> Work to complete
A - Answer these questions using the forum thread about ATITool, one answer per line, marked the same way:
(i) What video card does puddin1 say they have?
(ii) What total runtime does the "Scan aborted" log entry report?
(iii) What does Demos_sav suggest updating?
B - Quote the part of the forum thread about ATITool starting at "## puddin1 (Jun 1, 2007)" and ending at "Max Memory started...".
C - List every username that appears as a post author in the forum thread about ATITool, each only once.

# Not working for me



## puddin1 (Jun 1, 2007)

i downloaded this program with the intention of overclocking my video cards memory.....

i have a "visiontek radeon X1300" so it should work.....

anyways i started off by running "find max mem"
and it ran all well.....for like 4 hole days....before i finally stopped it...hears the log -.-

2007-05-29 20:55:19	I Find Max Memory started...
2007-06-01 10:13:38	I Scan aborted. Total runtime: 220700 seconds.	Artifact-free: 220699 seconds.	Core: 452.25 MHz	Memory: 9999.00 MHz

yeah i knew that wasn't right (i wish tho lol) 
so i tried moving the sliders but every time i move it and press "set clock"....it just moves back to its original position....no error log or anything its weird

this is the only thing i could find that might be the problem
2007-06-01 10:14:23	D Could not read driver's clock table: 2




help plz!


----------



## puddin1 (Jun 20, 2007)

is anybody ever gona reply to this?


----------



## pbmaster (Jun 20, 2007)

Oh man...try uninstalling it and then reinstalling. You could also try a different version.


----------



## JrRacinFan (Jun 20, 2007)

Try uninstalling ATITool and shutting your computer down. 

Then re-install ATITool, see if it shows your memory clocks properly. If does not help then unsure of what you could do, maybe flash a new bios to the card.


----------



## Demos_sav (Jun 20, 2007)

Also update the drivers of your videocard. If they are too old ATITool may not be able to read the clocks really well


----------



## morbiddog (Jul 3, 2007)

i also have a 1300 card and i have noticed that the ati tool doesnt work all that well with my memory clock either only lets me go up to 280 before my comp crashes and what is your default clock for bot mines 450 and 270


----------

> Supplied data
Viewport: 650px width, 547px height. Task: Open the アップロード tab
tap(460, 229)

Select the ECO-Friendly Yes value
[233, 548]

> Per-task answers
A -
(i) A visiontek radeon X1300.
(ii) 220700 seconds.
(iii) The drivers of the videocard.

B -
## puddin1 (Jun 1, 2007)

i downloaded this program with the intention of overclocking my video cards memory.....

i have a "visiontek radeon X1300" so it should work.....

anyways i started off by running "find max mem"
and it ran all well.....for like 4 hole days....before i finally stopped it...hears the log -.-

2007-05-29 20:55:19	I Find Max Memory started...

C -
puddin1
pbmaster
JrRacinFan
Demos_sav
morbiddog